Aim of the exercise ▸
Transcribe all of the records word for word, please, omitting the pictures.

Exercise inputs ▸
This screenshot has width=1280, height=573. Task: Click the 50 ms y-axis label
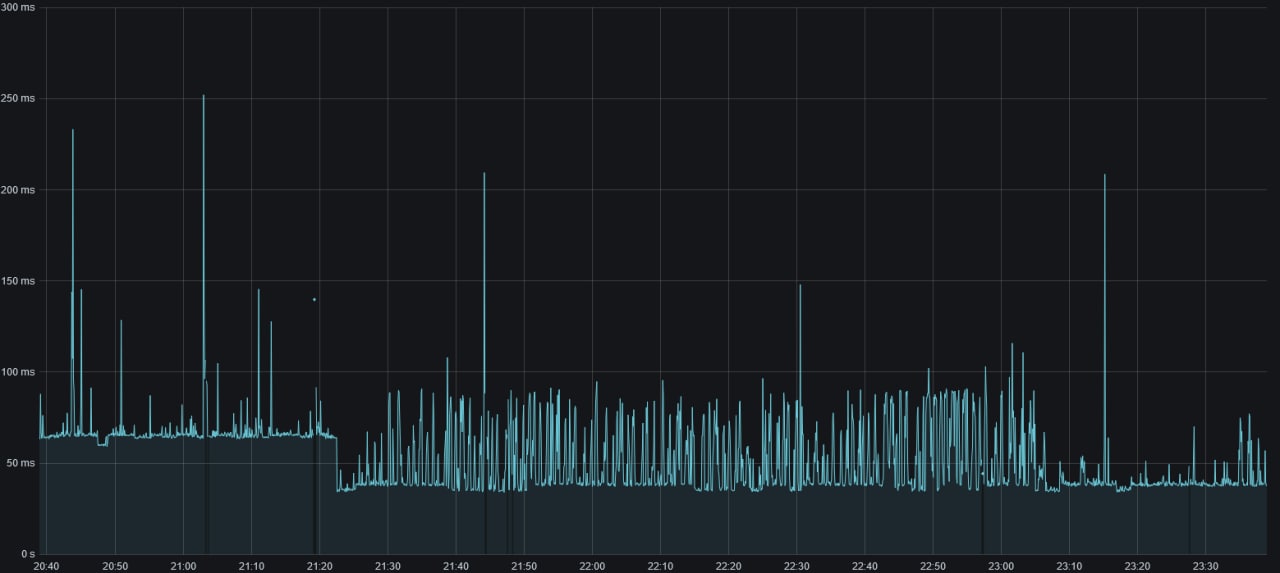point(20,463)
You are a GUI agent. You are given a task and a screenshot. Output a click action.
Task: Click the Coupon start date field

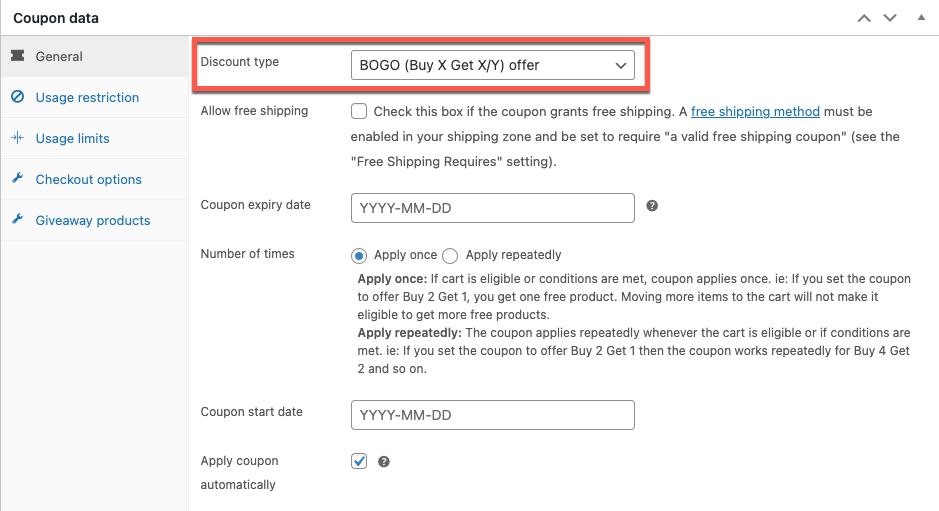click(x=492, y=415)
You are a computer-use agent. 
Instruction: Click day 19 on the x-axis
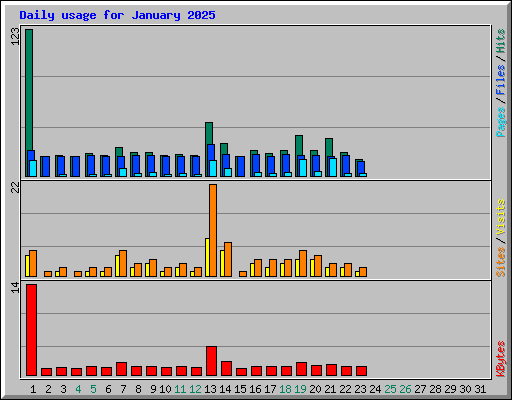point(300,389)
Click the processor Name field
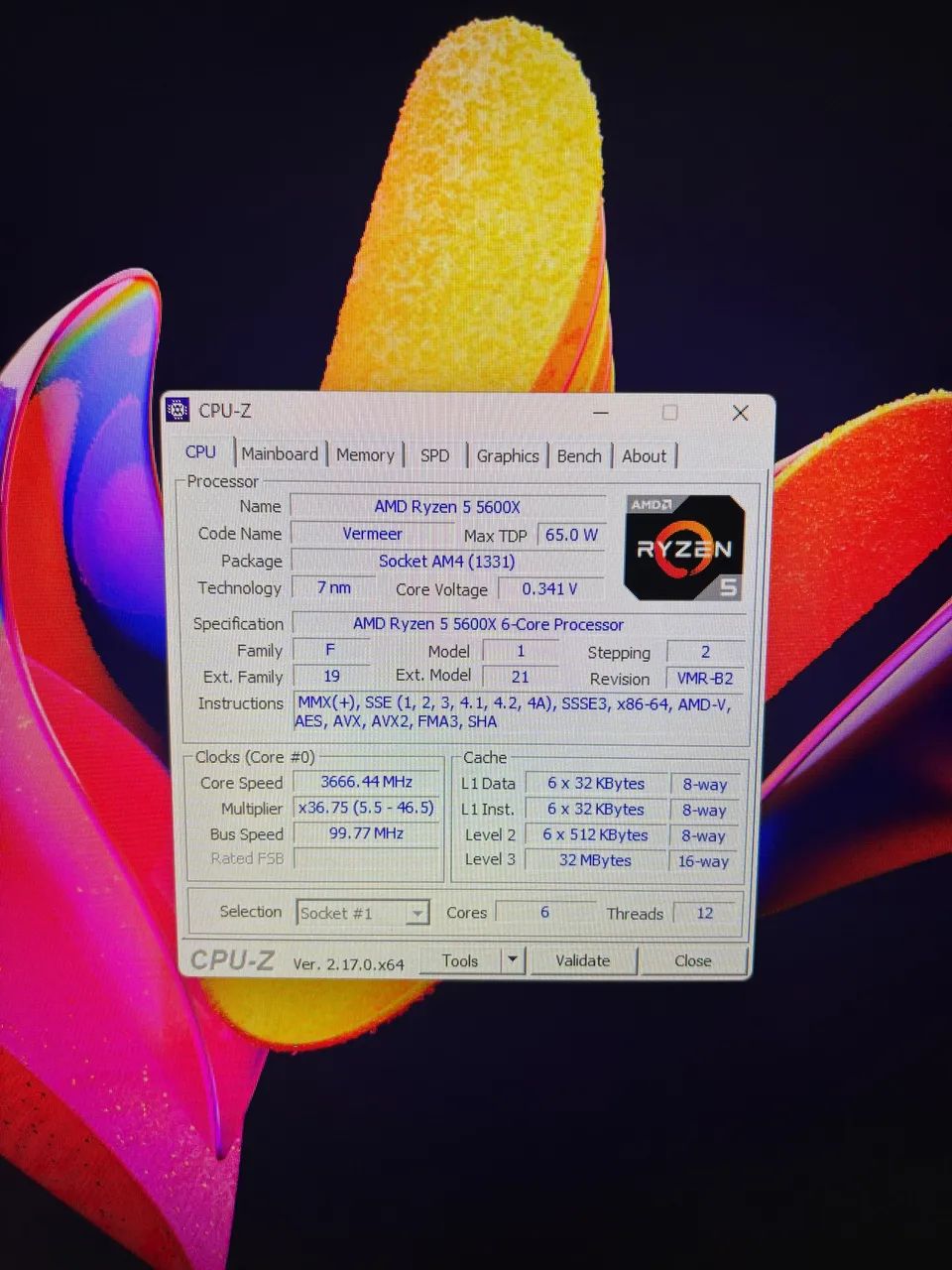Image resolution: width=952 pixels, height=1270 pixels. point(447,507)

Finished task ▸
This screenshot has width=1280, height=573. Task: Click the 50 ms y-axis label
point(20,463)
You are a GUI agent. You are given a task and a screenshot. Output a click action.
Task: Click the Coupon start date field

click(x=492, y=415)
You are a computer-use agent. 
Instruction: Click day 19 on the x-axis
point(300,389)
Click the processor Name field
Image resolution: width=952 pixels, height=1270 pixels. point(447,507)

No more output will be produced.